Anne Rice made her literary debut in 1976 with “Interview with the Vampire,” and her iconic book is getting a graphic adaptation by Yen Press in “Interview with the Vampire: Claudia’s Story,” due out November 20. The graphic novel can now be preordered, but it’s not Rice’s only work that has made it over into the comics medium. “Servants of the Bones” has been adapted by IDW, and adaptations of “The Wolf Gift” and “Christ the Lord: The Road to Cana” are going to be released. Rice spoke to MTV Geek about her early love of graphic novels, her wish to have more works adapted, and if she might ever pen an original graphic novel.
MTV Geek: Congrats on having “The Wolf Gift” turned into a graphic novel! Can you tell us more about this?
Anne Rice: I’m very excited about that. Its publisher, Yen, which is also the publisher for “Interview with the Vampire: Claudia’s Story,” is just exceptional. They’re doing a kind of fully realized art that I have dreamed of for my graphic novel adaptations. I have never really quite seen it before. I’ve seen good graphic adaptations in the past, but nothing that can compare with them for intricacy and accuracy, and the depth of the adaptation. I’m thrilled that they want to do “The Wolf Gift” now, too. I wish that they would do all my work!
Geek: Was it your idea to do a graphic novel of “Interview”?
Rice: They came up with the idea of doing it from Claudia’s point-of-view. I felt it was quite all right to license them to do that adaptation. It was no different, really, than licensing somebody to do a musical or a movie. I was quite intrigued and willing for them to do it.
Geek: How involved were you in the process of making it?
Rice: They sent me the art all along and I gave feedback. I felt it was all quite faithful.
Geek: Can we talk more about “Servant of the Bones” and your other books getting graphic novel adaptations?
Rice: I thought the “Servant of the Bones” adaptation was great, too. IDW did a fine job on that, and they invited me to the Comic-Con in San Diego to sign. It was a lot of fun. I really loved doing that and I loved all of them and I’d be happy if they did some more things of mine, too.
“Christ the Lord: The Road to Cana” is in the works, and I’m very eager to see that one.
Many of my books have been done in graphic novel form in the past, and those editions are out of print. We do get inquiries and I’m very eager to see it all happen, because I love graphic novels. I think they’re a wonderful form.

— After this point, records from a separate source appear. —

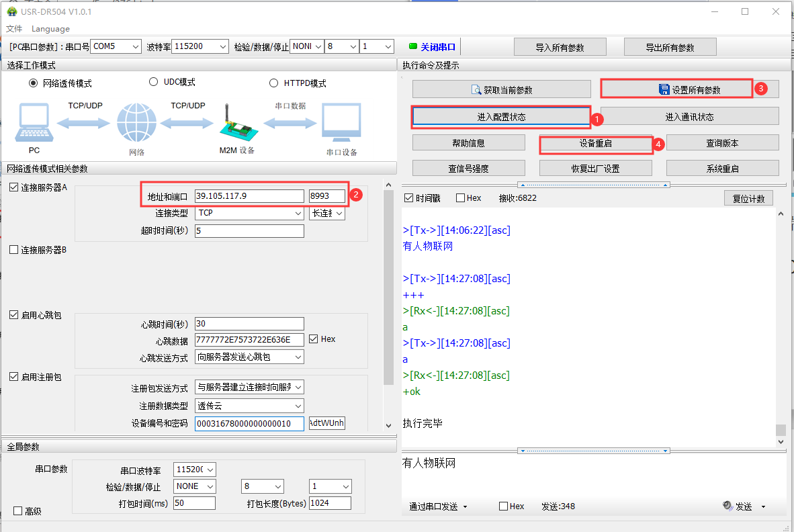The width and height of the screenshot is (794, 532).
Task: Select the UDC模式 radio button
Action: coord(152,83)
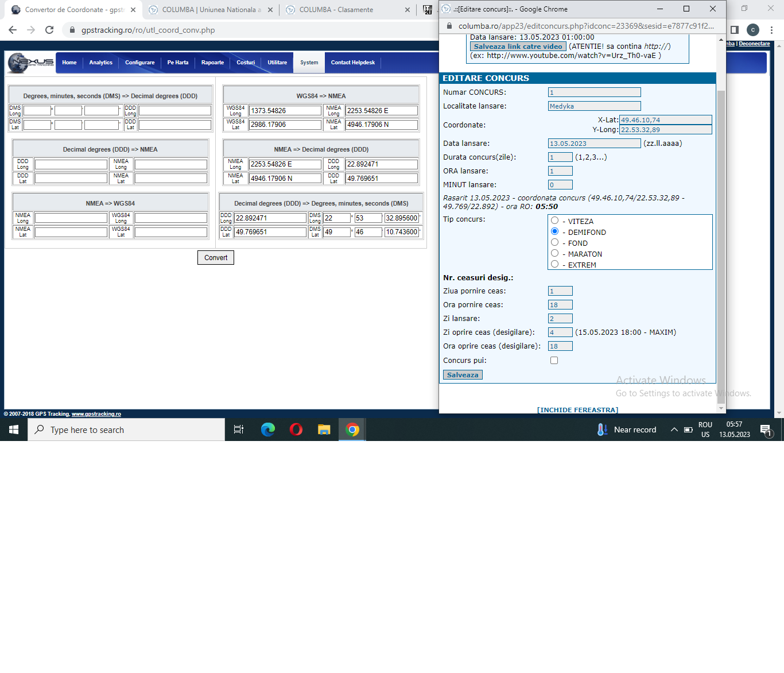The width and height of the screenshot is (784, 673).
Task: Open the Rapoarte menu
Action: pyautogui.click(x=212, y=63)
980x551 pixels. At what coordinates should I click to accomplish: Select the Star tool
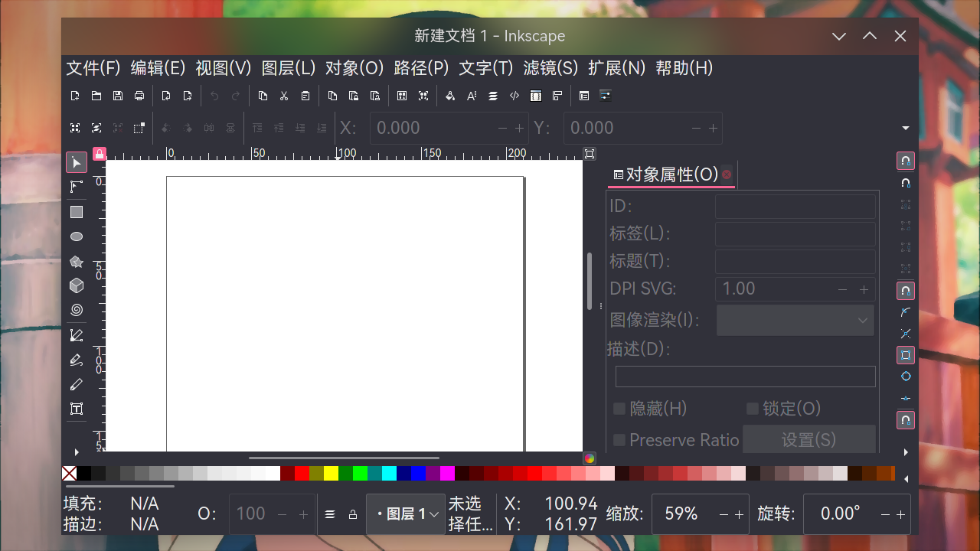pos(76,261)
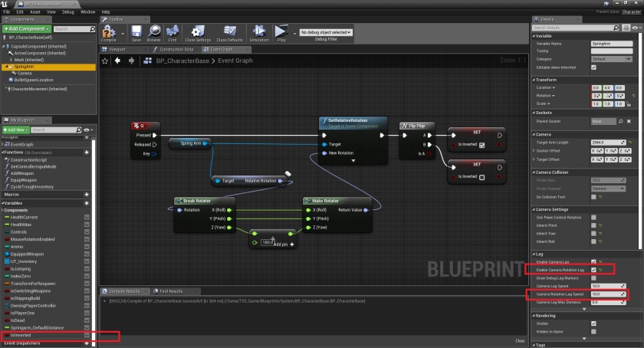The height and width of the screenshot is (348, 644).
Task: Open Browse in the toolbar
Action: click(x=155, y=33)
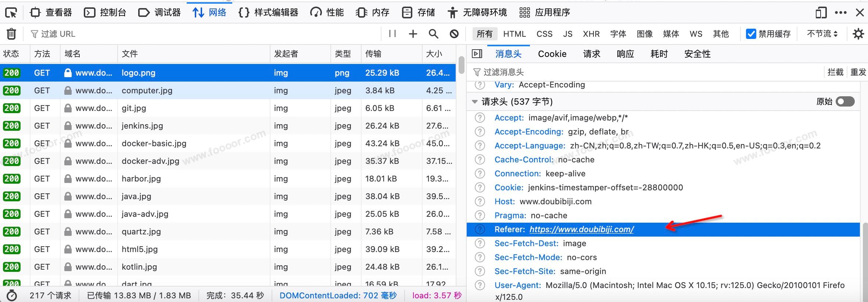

Geek: Do you read many graphic novels?
Rice: I did as a child and I did even as a young adult. I can’t say that I read them a lot now. My life has become so much an Internet life; if I were to go into bookstores and browse, I probably would buy more of them and pore over them. But I don’t do that anymore. Everything is done on the Internet. If I happen on some exciting graphic novel, I’ll certainly buy it.
But I do love them. I used to collect children’s books — interesting graphic-novel-form children’s books. I remember buying one for my son that was “Around the World in Eighty Days” in graphic novel form. And I thought it was great. Of course he had all the “Tin-Tin” books, which are similar. But then he grew up and moved away, and I stopped browsing in bookstores for all kinds of interesting things. [laughing] I wish I could get back to that.
Geek: When you say you’ve always wanted to turn these into graphic novels, does that mean when you were first writing these books you pictured them in that form, too?
Rice: Yeah. Yeah, I always thought that was a very exciting idea. I grew up reading the Classic Comics. I was very, very influenced by them. I remember the pictures and the words and the captions, all of that from the comic book of “Jane Eyre.” I always thought it was an amazing form. I was excited by it. It didn’t stop me from going on and reading the books. “Jane Eyre” was one of the first complete novels I ever read. But I was always excited by that form and how it could pictorially interpret the novel.
I would love it if my books were illustrated right now, if the hardcovers had illustrations, like “The Strand Magazine” had for Sherlock Holmes. I would love that. I would so love that. I have tried many times to get my publisher interested in that, but it’s a bit of an unwieldy idea.
Geek: Have you thought of doing an original graphic novel?
Rice: I have. I just haven’t got there yet. It’s a lovely idea. If it turned out that next door there [laughing] were a couple of artists and graphic novel people who came over here and said, “Do you want to do something?” I would love it.
Anything I really get into, I generally do as a full, hardcover novel. That’s the problem. You know what I mean? People will say, “Do you have an idea for this? Do you have an idea for that?” And the truth is, if I really get into it, I’ll make it into a novel. “The Wolf Gift” happened that way. It started as a TV treatment. Then I got into it and I thought, “Wow, I’m going to do this. It’s going to be a novel.” And so there I was writing to my agent, saying, “Forget that treatment. The novel’s coming your way.”
That happens to me a lot, so that’s why I don’t develop things to be original graphic novels. Because it ends up being a full novel and then someone else comes in and adapts it. When you’re writing a hardcover novel, you’re totally in control. You’re the art director, you’re every actor in the cast, you’re the set designer. So I always go back to where I’m most comfortable and that’s just writing a novel.